══ MATERIAL PROVIDED

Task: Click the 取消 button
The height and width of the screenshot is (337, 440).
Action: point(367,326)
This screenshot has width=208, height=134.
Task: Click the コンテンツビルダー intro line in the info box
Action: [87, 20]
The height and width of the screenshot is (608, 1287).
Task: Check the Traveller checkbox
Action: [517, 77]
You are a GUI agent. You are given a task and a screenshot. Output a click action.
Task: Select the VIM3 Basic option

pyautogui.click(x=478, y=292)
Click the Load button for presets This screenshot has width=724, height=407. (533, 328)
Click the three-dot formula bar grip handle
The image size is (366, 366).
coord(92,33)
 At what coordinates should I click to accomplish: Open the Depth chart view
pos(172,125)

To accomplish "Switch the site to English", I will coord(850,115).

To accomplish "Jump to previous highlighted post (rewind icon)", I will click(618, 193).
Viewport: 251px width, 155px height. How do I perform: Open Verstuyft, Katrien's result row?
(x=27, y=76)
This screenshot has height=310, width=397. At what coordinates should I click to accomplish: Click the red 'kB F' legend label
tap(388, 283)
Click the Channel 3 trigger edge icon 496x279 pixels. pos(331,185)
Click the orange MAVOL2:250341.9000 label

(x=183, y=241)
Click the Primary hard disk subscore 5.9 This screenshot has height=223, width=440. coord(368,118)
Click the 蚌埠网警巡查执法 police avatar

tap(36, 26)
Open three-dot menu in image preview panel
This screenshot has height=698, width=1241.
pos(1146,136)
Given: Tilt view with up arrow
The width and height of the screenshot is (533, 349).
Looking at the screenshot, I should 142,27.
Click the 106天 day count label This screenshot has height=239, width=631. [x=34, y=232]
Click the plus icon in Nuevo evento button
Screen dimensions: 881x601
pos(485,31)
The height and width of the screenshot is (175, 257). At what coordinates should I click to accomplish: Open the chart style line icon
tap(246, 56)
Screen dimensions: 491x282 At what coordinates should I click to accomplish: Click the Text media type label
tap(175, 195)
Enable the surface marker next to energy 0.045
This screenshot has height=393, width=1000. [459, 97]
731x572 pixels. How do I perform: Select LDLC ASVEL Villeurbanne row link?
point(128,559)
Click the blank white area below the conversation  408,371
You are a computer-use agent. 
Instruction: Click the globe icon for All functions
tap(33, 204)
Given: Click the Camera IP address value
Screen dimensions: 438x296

════

▶ _PROBLEM REQUIREMENTS_
All records should be returned verbatim, none left out.

▶ _RESPONSE TO THIS EXERCISE_
Task: Click the 取消 button
The height and width of the screenshot is (337, 440).
Action: point(367,326)
This screenshot has width=208, height=134.
Task: Click the コンテンツビルダー intro line in the info box
Action: [87, 20]
The height and width of the screenshot is (608, 1287).
Task: Check the Traveller checkbox
Action: [517, 77]
You are a GUI agent. You are given a task and a screenshot. Output a click action.
Task: Select the VIM3 Basic option

pyautogui.click(x=478, y=292)
Click the Load button for presets This screenshot has width=724, height=407. (533, 328)
Click the three-dot formula bar grip handle
The image size is (366, 366).
coord(92,33)
 At what coordinates should I click to accomplish: Open the Depth chart view
pos(172,125)

To accomplish "Switch the site to English", I will coord(850,115).

To accomplish "Jump to previous highlighted post (rewind icon)", I will click(618, 193).
Viewport: 251px width, 155px height. How do I perform: Open Verstuyft, Katrien's result row?
(x=27, y=76)
This screenshot has height=310, width=397. At what coordinates should I click to accomplish: Click the red 'kB F' legend label
tap(388, 283)
Click the Channel 3 trigger edge icon 496x279 pixels. pos(331,185)
Click the orange MAVOL2:250341.9000 label

(x=183, y=241)
Click the Primary hard disk subscore 5.9 This screenshot has height=223, width=440. coord(368,118)
Click the 蚌埠网警巡查执法 police avatar

tap(36, 26)
Open three-dot menu in image preview panel
This screenshot has height=698, width=1241.
pos(1146,136)
Given: Tilt view with up arrow
The width and height of the screenshot is (533, 349).
Looking at the screenshot, I should 142,27.
Click the 106天 day count label This screenshot has height=239, width=631. [x=34, y=232]
Click the plus icon in Nuevo evento button
Screen dimensions: 881x601
pos(485,31)
The height and width of the screenshot is (175, 257). At what coordinates should I click to accomplish: Open the chart style line icon
tap(246, 56)
Screen dimensions: 491x282 At what coordinates should I click to accomplish: Click the Text media type label
tap(175, 195)
Enable the surface marker next to energy 0.045
This screenshot has height=393, width=1000. [459, 97]
731x572 pixels. How do I perform: Select LDLC ASVEL Villeurbanne row link?
point(128,559)
Click the blank white area below the conversation  408,371
You are a computer-use agent. 
Instruction: Click the globe icon for All functions
tap(33, 204)
Given: Click the Camera IP address value
Screen dimensions: 438x296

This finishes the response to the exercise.